Programa Estadual de Proteção e Promoção dos Direitos das Mulheres
O Programa Estadual de Proteção e Promoção dos Direitos das Mulheres é uma iniciativa do governo do Rio Grande do Sul.
O objetivo é promover a igualdade de direitos, prevenir riscos, proteger mulheres em situação de violência e incentivar sua autonomia, por meio de ações articuladas entre o Estado, municípios e instituições.
Estrutura do programa
Com investimento de R$ 71 milhões, o programa está organizado em quatro eixos estratégicos: governança, acolhimento, capacitação e desenvolvimento, e enfrentamento à violência.
Governança
Com investimento de R$ 15,7 milhões, o eixo prevê ações para fortalecer a articulação entre Estado e municípios e ampliar a integração da rede de proteção. Entre as iniciativas estão o cofinanciamento aos municípios para criação ou manutenção de estruturas mínimas de atendimento às mulheres, a implantação de um sistema integrado de informações, notificações e alertas e a adesão ao programa como pré-requisito para transferências voluntárias do Estado por meio de convênios.
Acolhimento
O eixo de acolhimento contará com R$ 6,8 milhões em investimentos para ampliar a oferta de locais seguros de abrigamento para mulheres em situação de violência doméstica, familiar ou de gênero, juntamente de seus dependentes. O edital prevê 126 vagas de acolhimento, distribuídas nas nove regiões funcionais do Estado, com regulação estadual para garantir o atendimento regionalizado.

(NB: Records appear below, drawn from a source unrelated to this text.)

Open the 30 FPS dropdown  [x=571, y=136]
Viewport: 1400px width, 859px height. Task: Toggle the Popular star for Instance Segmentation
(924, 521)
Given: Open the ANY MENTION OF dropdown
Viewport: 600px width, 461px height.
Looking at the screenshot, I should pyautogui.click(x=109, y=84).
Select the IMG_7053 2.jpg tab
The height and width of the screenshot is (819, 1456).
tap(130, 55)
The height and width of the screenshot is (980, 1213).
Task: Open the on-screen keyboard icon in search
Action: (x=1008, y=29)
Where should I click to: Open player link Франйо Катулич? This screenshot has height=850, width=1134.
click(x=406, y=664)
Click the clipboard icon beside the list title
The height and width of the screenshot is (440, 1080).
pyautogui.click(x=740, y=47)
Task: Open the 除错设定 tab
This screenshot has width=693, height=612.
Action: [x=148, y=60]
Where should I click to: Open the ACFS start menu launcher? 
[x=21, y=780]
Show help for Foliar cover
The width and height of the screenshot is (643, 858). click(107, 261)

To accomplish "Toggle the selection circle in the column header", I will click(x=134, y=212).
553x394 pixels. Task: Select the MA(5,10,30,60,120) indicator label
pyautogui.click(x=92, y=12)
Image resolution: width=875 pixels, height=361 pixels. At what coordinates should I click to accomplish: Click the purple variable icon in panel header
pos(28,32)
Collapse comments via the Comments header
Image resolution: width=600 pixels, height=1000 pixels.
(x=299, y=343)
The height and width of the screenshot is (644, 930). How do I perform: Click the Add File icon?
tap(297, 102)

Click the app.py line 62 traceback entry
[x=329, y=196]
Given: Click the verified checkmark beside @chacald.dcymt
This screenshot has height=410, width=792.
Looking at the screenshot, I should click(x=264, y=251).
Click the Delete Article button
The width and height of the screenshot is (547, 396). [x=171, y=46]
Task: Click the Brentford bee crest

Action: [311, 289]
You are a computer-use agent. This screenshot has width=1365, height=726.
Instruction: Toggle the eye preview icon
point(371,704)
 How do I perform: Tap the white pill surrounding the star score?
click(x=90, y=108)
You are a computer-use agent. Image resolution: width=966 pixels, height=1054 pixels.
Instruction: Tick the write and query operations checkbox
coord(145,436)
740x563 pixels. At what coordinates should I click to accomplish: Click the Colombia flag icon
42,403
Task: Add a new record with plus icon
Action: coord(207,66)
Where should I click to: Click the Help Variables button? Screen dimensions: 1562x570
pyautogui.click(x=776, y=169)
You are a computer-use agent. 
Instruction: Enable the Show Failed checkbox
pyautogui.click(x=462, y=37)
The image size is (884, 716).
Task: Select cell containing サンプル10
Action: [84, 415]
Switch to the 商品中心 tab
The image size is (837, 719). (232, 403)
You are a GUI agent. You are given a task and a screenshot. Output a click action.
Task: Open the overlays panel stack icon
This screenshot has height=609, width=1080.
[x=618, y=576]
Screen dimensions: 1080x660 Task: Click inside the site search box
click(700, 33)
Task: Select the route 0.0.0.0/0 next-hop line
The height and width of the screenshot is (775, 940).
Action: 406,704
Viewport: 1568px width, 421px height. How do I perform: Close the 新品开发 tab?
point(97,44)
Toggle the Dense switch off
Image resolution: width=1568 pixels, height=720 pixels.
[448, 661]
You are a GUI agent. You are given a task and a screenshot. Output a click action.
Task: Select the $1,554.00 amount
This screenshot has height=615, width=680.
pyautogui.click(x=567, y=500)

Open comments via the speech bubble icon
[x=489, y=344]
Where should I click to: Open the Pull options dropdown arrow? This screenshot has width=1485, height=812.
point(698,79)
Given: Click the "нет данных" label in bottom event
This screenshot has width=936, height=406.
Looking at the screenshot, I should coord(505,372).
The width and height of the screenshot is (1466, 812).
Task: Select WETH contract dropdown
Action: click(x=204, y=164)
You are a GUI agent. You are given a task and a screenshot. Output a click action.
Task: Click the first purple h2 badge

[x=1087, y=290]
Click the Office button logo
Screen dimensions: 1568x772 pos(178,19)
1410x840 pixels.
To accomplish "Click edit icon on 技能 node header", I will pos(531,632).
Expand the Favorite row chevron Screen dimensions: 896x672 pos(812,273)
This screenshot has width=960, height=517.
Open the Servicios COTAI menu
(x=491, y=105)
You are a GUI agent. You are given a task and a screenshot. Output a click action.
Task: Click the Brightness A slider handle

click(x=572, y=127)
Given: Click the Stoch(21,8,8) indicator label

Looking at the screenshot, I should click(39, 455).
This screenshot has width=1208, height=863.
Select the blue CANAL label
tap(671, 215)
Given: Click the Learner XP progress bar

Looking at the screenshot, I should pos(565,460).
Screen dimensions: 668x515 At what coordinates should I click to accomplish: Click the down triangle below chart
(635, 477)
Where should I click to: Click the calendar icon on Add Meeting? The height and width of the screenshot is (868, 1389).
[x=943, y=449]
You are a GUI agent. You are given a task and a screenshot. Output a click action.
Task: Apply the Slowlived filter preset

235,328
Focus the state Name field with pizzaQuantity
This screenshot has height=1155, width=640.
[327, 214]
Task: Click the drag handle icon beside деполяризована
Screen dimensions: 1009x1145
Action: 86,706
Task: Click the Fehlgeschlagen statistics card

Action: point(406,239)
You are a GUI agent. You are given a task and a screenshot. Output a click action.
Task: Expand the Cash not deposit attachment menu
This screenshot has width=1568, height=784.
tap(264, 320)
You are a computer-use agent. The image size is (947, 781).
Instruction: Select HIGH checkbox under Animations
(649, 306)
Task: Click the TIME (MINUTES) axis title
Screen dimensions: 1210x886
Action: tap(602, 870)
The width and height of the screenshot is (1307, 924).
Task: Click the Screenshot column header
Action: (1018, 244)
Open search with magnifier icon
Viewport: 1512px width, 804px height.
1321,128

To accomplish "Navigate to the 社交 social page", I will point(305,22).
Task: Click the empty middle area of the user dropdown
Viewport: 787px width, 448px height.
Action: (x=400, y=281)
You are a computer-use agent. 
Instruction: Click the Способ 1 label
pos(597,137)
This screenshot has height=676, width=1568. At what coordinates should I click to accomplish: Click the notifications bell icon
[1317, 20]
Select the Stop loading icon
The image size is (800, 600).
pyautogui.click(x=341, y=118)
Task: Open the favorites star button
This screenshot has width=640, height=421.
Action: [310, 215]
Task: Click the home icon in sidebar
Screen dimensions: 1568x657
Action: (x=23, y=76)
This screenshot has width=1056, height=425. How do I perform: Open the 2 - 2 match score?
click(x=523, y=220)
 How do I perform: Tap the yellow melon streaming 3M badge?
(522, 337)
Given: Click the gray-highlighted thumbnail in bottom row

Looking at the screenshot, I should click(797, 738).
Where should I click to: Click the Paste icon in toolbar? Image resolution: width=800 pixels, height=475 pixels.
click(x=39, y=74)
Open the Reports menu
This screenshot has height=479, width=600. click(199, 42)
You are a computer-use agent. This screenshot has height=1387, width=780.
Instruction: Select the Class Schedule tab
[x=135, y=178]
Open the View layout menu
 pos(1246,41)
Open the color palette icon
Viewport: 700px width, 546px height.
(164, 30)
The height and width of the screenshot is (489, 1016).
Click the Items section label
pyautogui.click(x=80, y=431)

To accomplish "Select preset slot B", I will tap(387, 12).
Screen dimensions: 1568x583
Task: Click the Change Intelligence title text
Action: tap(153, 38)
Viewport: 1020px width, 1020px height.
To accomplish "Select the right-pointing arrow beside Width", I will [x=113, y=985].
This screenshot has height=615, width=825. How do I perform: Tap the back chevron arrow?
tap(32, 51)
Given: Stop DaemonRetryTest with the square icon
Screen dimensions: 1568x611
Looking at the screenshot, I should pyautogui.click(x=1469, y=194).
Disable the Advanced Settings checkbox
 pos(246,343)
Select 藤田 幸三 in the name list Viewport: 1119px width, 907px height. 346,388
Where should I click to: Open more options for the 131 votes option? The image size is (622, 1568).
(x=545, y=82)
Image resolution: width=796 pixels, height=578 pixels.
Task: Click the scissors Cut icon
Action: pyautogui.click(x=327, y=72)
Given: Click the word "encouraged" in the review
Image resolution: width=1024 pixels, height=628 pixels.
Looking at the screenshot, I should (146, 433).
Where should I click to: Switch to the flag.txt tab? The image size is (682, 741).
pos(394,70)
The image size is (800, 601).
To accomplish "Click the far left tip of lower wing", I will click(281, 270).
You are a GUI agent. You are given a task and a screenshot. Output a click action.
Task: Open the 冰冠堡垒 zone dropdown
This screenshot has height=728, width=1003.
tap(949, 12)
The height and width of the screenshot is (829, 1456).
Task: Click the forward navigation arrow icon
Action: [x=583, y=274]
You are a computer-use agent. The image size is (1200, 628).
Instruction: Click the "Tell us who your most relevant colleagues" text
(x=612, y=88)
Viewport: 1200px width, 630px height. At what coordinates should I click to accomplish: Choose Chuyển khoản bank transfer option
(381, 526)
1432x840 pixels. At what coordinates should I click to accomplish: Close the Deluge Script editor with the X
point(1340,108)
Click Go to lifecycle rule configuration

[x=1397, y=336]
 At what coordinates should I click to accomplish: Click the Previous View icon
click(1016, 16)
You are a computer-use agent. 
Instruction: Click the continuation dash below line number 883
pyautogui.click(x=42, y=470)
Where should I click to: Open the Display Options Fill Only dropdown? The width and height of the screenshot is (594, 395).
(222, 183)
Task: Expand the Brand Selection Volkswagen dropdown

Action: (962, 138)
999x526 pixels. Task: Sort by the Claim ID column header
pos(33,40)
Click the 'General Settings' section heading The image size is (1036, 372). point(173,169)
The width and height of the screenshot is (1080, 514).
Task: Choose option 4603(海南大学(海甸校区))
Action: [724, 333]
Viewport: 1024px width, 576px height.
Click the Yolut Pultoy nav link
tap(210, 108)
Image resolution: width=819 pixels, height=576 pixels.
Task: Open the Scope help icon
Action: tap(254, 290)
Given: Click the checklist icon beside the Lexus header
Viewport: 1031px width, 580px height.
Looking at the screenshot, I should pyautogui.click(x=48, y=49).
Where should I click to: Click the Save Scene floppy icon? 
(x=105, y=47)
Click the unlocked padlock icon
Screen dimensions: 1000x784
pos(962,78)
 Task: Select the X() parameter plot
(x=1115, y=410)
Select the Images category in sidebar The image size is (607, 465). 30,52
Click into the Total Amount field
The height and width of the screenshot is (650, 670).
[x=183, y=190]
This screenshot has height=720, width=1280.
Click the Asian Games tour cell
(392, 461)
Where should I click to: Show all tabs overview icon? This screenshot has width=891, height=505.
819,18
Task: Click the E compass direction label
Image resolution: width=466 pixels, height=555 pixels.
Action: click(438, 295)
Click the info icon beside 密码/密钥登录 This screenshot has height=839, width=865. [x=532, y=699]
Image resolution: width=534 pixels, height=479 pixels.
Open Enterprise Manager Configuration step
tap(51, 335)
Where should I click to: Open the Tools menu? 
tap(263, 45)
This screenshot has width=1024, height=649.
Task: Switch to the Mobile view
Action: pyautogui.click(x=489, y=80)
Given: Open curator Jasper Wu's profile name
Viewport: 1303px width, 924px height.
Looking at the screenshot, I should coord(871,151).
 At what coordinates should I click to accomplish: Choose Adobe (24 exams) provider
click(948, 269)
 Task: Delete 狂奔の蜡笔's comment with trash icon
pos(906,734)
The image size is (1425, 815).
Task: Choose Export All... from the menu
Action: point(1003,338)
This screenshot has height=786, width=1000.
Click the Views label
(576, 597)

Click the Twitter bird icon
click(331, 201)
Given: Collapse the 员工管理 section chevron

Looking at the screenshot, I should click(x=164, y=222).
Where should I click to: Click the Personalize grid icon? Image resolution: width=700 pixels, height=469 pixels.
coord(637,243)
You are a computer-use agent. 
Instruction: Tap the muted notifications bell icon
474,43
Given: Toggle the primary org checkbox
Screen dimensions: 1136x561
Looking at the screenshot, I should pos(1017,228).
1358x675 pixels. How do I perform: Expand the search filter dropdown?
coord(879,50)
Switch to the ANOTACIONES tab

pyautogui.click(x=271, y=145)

Capacitação e desenvolvimento
Com investimento de R$ 7,5 milhões, o eixo contempla ações de formação e qualificação voltadas às mulheres e também aos profissionais que atuam na rede de atendimento. Entre as atividades previstas estão a organização e o direcionamento a vagas de emprego reservadas às mulheres em situação de violência doméstica, familiar ou de gênero. Como suporte às mulheres, serão realizados encontros, cursos e formações para mulheres.
Enfrentamento à violência
O eixo de enfrentamento à violência concentra o maior volume de recursos, com R$ 41 milhões em investimentos. As medidas incluem a ampliação do horário de atendimento de Delegacias Especializadas de Atendimento à Mulher (Deam), além da a criação de equipes de pronta resposta para ocorrências fora do expediente regular e a aquisição de 3 mil novas tornozeleiras eletrônicas para monitoramento de agressores.